• What you are asked to do: Which lines mention "Locate"? Show each one from the listing.

• Entries shown:
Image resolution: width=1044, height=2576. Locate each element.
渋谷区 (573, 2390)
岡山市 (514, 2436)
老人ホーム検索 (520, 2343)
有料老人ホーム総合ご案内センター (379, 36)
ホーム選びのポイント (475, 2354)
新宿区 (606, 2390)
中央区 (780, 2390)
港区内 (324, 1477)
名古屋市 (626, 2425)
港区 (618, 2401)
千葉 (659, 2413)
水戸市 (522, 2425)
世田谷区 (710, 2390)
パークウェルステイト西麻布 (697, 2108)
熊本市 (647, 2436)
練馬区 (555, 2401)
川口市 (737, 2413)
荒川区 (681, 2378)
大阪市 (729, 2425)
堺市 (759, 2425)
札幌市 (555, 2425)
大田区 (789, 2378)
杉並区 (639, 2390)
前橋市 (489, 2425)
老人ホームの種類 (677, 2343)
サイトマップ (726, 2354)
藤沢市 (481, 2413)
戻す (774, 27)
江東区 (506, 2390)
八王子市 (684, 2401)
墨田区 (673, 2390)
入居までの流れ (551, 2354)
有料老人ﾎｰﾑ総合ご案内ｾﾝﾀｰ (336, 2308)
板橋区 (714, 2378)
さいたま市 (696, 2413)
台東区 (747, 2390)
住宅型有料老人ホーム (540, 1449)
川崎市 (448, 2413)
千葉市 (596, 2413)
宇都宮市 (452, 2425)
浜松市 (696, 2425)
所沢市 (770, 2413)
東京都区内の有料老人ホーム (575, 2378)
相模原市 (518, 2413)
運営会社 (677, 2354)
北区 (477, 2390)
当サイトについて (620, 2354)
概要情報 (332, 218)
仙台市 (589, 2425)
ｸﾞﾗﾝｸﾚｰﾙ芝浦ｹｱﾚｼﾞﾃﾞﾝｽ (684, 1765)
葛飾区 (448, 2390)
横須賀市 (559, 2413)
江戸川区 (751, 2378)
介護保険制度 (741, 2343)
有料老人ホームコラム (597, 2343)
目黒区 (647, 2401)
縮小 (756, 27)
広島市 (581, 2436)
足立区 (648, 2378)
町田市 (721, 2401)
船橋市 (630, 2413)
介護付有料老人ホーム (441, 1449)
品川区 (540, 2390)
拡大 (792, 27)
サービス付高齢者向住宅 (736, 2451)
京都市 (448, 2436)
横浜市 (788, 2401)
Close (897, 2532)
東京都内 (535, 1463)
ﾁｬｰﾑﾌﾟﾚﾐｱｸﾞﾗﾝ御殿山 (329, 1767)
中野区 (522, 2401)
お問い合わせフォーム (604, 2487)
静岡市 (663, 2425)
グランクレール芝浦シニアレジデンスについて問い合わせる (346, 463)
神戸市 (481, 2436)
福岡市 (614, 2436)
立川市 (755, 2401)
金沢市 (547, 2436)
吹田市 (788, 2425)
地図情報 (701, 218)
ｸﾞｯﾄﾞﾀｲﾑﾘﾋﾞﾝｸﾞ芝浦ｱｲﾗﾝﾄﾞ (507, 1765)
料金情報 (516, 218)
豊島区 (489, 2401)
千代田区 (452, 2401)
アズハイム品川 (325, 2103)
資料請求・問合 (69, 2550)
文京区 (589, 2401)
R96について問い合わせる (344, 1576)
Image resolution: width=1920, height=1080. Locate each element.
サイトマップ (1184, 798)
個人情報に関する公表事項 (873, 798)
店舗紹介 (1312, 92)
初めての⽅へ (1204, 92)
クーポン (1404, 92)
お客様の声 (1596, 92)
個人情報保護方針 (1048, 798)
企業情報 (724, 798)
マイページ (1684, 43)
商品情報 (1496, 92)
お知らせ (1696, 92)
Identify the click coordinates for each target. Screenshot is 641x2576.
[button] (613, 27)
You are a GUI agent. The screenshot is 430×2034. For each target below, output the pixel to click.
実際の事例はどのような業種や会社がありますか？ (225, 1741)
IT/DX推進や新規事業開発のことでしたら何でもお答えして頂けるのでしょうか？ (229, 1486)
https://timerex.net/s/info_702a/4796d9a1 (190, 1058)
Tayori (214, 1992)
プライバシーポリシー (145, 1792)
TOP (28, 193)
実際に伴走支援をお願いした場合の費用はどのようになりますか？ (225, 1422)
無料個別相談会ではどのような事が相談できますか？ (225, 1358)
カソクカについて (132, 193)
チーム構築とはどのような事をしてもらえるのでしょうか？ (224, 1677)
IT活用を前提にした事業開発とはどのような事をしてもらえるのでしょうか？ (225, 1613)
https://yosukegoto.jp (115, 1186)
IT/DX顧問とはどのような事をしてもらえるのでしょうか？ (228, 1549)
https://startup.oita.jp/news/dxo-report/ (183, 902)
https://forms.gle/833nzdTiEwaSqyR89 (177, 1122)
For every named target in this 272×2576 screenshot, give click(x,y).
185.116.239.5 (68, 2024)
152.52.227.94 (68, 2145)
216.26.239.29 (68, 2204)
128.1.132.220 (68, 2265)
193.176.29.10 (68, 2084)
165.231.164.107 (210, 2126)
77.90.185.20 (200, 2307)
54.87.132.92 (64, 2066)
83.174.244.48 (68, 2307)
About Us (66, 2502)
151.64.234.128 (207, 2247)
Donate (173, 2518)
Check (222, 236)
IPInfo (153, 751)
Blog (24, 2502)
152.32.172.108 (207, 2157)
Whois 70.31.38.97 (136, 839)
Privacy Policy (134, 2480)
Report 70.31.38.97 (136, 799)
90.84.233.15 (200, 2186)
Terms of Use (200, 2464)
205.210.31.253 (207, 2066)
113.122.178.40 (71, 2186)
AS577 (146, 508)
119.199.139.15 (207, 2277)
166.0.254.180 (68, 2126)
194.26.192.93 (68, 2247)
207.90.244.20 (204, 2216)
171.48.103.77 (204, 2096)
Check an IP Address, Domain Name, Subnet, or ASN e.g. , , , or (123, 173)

• Task result:
Image resolution: width=1044, height=2576. Locate each element.
Image resolution: width=1920, height=1080. Locate each element.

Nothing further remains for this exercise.